• What you will do
Go through the listing and state how many lines hold the string "computer". Nothing else is needed.

• Records supplied

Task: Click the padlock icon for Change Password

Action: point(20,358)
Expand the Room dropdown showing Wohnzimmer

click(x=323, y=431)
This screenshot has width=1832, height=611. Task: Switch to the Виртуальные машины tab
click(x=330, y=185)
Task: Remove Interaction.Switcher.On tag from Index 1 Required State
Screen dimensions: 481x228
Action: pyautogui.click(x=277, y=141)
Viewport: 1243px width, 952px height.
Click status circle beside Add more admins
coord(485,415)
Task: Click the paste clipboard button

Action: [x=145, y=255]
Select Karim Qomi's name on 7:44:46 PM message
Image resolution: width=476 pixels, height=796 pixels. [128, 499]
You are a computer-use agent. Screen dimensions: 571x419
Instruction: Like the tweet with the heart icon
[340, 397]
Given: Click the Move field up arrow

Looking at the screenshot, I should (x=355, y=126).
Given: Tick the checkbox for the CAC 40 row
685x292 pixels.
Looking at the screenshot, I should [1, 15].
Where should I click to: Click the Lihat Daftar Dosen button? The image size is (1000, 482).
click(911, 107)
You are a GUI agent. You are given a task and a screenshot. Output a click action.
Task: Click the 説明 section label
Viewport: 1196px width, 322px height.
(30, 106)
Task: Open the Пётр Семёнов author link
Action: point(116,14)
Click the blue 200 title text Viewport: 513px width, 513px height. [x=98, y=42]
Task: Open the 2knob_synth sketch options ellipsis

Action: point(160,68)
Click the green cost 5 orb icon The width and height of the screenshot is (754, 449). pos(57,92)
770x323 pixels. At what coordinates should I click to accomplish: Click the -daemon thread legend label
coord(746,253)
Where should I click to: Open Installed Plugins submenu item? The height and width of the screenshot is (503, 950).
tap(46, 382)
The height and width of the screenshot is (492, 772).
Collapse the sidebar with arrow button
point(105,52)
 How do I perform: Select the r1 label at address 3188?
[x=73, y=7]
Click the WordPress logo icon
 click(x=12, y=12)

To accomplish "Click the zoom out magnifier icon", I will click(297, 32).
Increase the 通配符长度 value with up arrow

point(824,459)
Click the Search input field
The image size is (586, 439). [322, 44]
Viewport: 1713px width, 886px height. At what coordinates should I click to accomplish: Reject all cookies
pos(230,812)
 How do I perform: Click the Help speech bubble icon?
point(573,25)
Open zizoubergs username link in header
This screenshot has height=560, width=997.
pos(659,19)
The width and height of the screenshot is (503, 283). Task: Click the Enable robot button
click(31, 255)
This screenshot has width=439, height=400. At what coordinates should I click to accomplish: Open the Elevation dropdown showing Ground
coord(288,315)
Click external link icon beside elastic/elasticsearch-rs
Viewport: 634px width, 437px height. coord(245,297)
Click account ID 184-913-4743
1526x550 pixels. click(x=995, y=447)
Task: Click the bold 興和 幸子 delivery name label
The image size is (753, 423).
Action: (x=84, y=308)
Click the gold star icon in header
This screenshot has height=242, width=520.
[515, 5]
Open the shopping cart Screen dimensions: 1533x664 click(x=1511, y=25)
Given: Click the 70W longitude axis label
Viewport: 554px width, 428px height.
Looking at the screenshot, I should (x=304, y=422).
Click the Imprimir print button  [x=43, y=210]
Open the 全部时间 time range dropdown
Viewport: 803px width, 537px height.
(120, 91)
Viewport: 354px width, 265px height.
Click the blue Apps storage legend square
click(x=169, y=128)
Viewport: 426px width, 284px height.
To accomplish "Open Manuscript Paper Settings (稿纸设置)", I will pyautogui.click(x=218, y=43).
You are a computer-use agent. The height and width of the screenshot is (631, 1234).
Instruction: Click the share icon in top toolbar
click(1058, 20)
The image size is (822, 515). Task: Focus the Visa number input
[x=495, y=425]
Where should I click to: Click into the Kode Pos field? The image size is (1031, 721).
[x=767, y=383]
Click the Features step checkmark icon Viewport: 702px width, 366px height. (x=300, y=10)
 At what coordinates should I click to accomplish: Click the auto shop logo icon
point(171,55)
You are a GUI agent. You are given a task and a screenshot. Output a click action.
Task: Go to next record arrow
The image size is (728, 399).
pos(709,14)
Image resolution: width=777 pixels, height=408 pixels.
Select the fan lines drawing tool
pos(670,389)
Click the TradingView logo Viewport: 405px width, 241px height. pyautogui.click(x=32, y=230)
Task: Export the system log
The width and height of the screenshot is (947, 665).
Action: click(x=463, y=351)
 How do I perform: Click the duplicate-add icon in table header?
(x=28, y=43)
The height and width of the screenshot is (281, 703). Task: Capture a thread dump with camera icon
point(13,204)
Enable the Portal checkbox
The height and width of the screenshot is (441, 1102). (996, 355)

• Result
2